▶ **Input data**:
++++

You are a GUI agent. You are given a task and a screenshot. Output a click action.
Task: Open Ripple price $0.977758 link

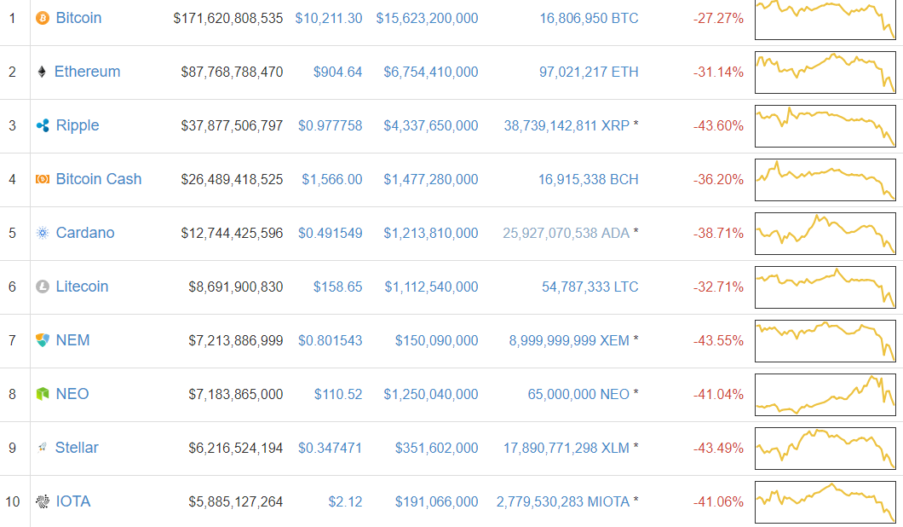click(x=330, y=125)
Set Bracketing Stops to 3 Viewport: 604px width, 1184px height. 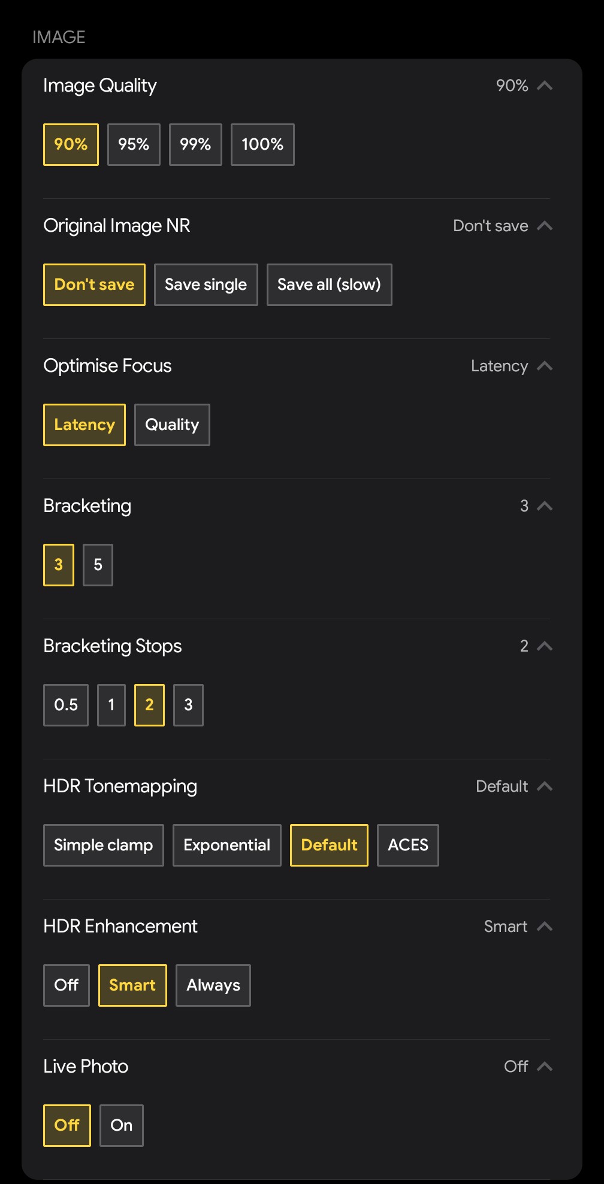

++++

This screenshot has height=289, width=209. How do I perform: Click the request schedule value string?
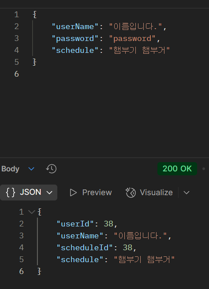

++++

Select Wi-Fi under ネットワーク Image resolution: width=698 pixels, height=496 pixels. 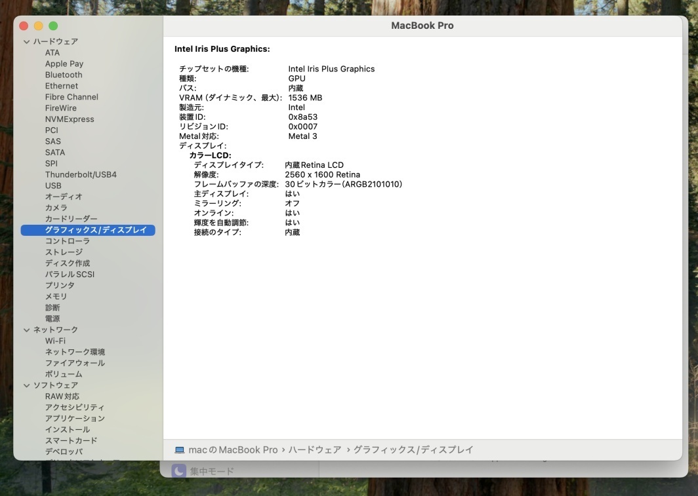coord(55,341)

++++

▶ **Task description**:
Go through the material above and count the lines that include "screenshot". Give the number alone.

▶ **Answer section**:
2